Systèmes de santé à l’épreuve
Car il n’y a pas qu’en Chine que les dirigeants ont manqué de transparence ! à Vancouver, quand un malade du SRAS arrive de Hong Kong, l’information d’une épidémie de SRAS en Chine est largement connue grâce à un système d’alerte mis en place dans le cadre de la lutte contre la pandémie grippale. Le personnel médical, informé et formé isole le patient en 15 minutes. Aucune nouvelle contamination. À Toronto, à l’arrivée d’un autre malade de Hong Kong, dans des urgences surchargées, sans information des médecins sur une alerte coronavirus, il faudra 21 heures avant que le malade ne soit isolé. Familles de malades infectés, personnels touchés, hôpitaux débordés, chambre d’isolement à pression négative insuffisantes. L’épidémie canadienne commence. Mais il y a pire. Rapidement, tout à leur volonté de limiter les conséquences du SRAS sur le tourisme et l’économie, les dirigeants de Toronto déclarent l’épidémie finie, lèvent les restrictions.
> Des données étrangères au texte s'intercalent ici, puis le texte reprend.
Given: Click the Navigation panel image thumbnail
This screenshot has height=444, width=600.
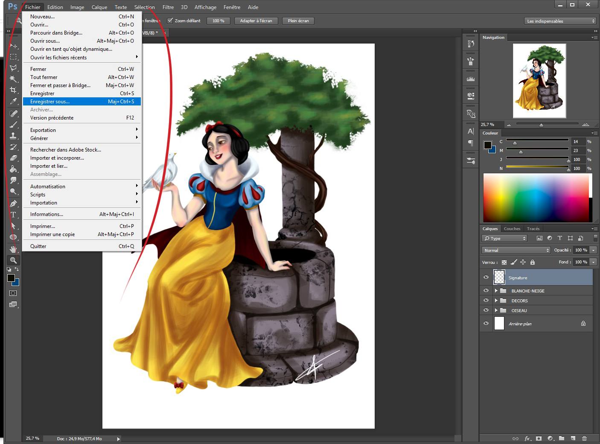Looking at the screenshot, I should pos(539,80).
Et une deuxième vague de l’épidémie redémarre à Toronto. 252 cas au total ! De même l’OMS, liée par ses financements au bon vouloir des Etats, a été accusée d’avoir réagi trop tard. Dés le 12 mars, la Direction générale de la santé française alertait les voyageurs de retour de Hong Kong. Mais ce n’est que le 2 avril que l’OMS déconseillera les voyages vers Hong Kong où est née l’épidémie. Souvenons-nous aussi qu’en mars 2018, une patiente était morte au CHU de Poitiers, d’une autre maladie très contagieuse, la rougeole, après être passée par des urgences saturées, débordées, sans mesures de prévention, sans distribution de masques aux malades qui attendent dans les couloirs, sans information des personnels. L’Agence régionale de santé avait du reconnaitre que « cinq personnes ont pu contracter la maladie au contact d’un autre patient au CHU de Poitiers ».La grève des urgences ne fait que souligner la grande misère et l’impréparation de notre système de santé.
Sida, coronavirus, ebola, zika, dengue hémorragique. Entre mondialisation capitaliste, réchauffement climatique, mégapoles et systèmes de santé inégalitaires, nous vivons le retour des épidémies. Rien qu’en 2019, l’Asie aura connue plus de d’1,3 million de cas de dengue, saturant les hôpitaux, ponctionnant les ressources des plus modestes. Un nouveau virus est né. Dans un monde global où tout circule plus vite, il sonne comme un rappel pour une solidarité globale, car les virus se rient des frontières, et se développent grâce aux inégalités, aux injustices, à l’absence de pouvoir sur nos vies.